Methods: In this descriptive-analytical research, Aspergillus flavus-PTCC: 5006 and Penicillium citrinum-PTCC: 5304 fungi were prepared from the Fungal Collection of the Department of Microbiology, Faculty of Veterinary Medicine, Urmia University. The minimum inhibitory concentration (MIC) and the minimum fungicidal concentration (MFC) of Natamycin and Amphotericin B against Aspergillus flavus and Penicillium citrinum were evaluated by the microdilution method. Bacterial nanocellulose was prepared using Komagata xylinum bacterium, and Natamycin and Amphotericin B were added in three concentrations of 0.01%, 0.05%, and 0.1% to wet and lyophilized nanocellulose films by the immersion method. Then, the antifungal effects of the film containing the above compounds against the investigated fungi were investigated by the agar diffusion method. Parchment paper was used as a control for comparison. Spectral properties of nanocellulose film containing antifungal compounds were evaluated by the Fourier transform infrared (FTIR) method.
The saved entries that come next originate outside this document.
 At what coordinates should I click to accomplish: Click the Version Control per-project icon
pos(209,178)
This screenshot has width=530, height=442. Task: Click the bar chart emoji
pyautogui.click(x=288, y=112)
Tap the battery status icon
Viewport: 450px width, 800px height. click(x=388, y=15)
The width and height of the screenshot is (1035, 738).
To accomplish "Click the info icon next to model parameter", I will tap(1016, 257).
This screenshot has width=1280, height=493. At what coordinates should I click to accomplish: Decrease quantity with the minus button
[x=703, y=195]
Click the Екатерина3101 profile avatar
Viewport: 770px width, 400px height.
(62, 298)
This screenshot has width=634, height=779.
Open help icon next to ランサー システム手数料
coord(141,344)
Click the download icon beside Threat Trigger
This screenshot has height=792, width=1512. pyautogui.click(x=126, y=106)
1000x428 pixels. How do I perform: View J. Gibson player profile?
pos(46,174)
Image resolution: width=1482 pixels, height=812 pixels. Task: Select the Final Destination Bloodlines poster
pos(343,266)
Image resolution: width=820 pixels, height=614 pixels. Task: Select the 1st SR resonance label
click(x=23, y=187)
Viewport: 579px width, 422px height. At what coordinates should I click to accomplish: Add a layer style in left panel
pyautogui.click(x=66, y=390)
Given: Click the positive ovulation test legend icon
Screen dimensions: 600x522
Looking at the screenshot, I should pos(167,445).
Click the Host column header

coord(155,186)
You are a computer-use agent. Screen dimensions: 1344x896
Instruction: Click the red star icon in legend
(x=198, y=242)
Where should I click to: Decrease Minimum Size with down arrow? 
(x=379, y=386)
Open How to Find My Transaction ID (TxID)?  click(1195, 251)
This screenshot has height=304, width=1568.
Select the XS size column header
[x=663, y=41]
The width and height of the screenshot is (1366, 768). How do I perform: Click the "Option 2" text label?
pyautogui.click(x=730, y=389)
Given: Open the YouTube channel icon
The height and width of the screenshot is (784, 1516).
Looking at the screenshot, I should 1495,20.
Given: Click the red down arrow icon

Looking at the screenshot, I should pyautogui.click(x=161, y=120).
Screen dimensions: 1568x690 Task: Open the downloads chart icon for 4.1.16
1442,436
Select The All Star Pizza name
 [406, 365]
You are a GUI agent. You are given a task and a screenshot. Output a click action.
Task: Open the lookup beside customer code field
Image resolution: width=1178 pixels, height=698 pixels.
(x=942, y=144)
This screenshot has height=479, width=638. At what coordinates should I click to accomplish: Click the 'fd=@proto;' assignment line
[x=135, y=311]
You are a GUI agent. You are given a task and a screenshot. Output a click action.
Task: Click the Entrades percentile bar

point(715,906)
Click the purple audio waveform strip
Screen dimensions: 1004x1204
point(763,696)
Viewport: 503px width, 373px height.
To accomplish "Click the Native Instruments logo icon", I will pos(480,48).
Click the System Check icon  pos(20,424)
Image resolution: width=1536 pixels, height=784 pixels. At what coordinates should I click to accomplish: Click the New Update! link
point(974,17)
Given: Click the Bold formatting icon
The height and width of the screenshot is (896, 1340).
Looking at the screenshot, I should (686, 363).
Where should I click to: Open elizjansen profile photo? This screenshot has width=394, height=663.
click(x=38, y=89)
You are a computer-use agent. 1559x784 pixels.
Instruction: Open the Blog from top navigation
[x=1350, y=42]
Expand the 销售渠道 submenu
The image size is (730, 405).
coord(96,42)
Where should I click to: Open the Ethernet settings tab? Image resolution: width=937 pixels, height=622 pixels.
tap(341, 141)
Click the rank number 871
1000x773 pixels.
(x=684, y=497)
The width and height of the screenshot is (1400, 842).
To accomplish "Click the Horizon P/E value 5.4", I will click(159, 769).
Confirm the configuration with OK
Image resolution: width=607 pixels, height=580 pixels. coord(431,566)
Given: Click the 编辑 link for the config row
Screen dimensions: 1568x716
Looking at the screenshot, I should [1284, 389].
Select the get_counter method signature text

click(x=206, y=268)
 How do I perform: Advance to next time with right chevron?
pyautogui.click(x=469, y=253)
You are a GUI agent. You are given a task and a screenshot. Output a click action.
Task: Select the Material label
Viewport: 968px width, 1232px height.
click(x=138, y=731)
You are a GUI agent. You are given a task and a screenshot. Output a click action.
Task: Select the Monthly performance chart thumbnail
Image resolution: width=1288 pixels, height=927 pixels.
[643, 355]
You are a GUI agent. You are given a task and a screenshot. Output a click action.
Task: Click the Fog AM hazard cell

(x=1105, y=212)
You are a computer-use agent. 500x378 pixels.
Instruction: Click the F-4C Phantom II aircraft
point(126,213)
Results: MIC and MFC of Natamycin for Aspergillus flavus were determined as 3.9 μg/mL and 7.81 μg/mL, and for Penicillium citrinum as 7.81 μg/mL and 15.62 μg/mL, respectively. MIC and MFC of Amphotericin B for Aspergillus flavus were determined as 7.81 μg/mL and 15.62 μg/mL, and for Penicillium citrinum as 15.62 μg/mL and 31.25 μg/mL, respectively. The increased concentration had a statistically significant impact on the antifungal properties of all films (P<0.05). The best antifungal effects of the film were related to the film containing Natamycin.
Conclusion: Bacterial nanocellulose containing Natamycin showed stronger antifungal effects in an in vitro environment compared to Amphotericin B against Aspergillus flavus and Penicillium citrinum.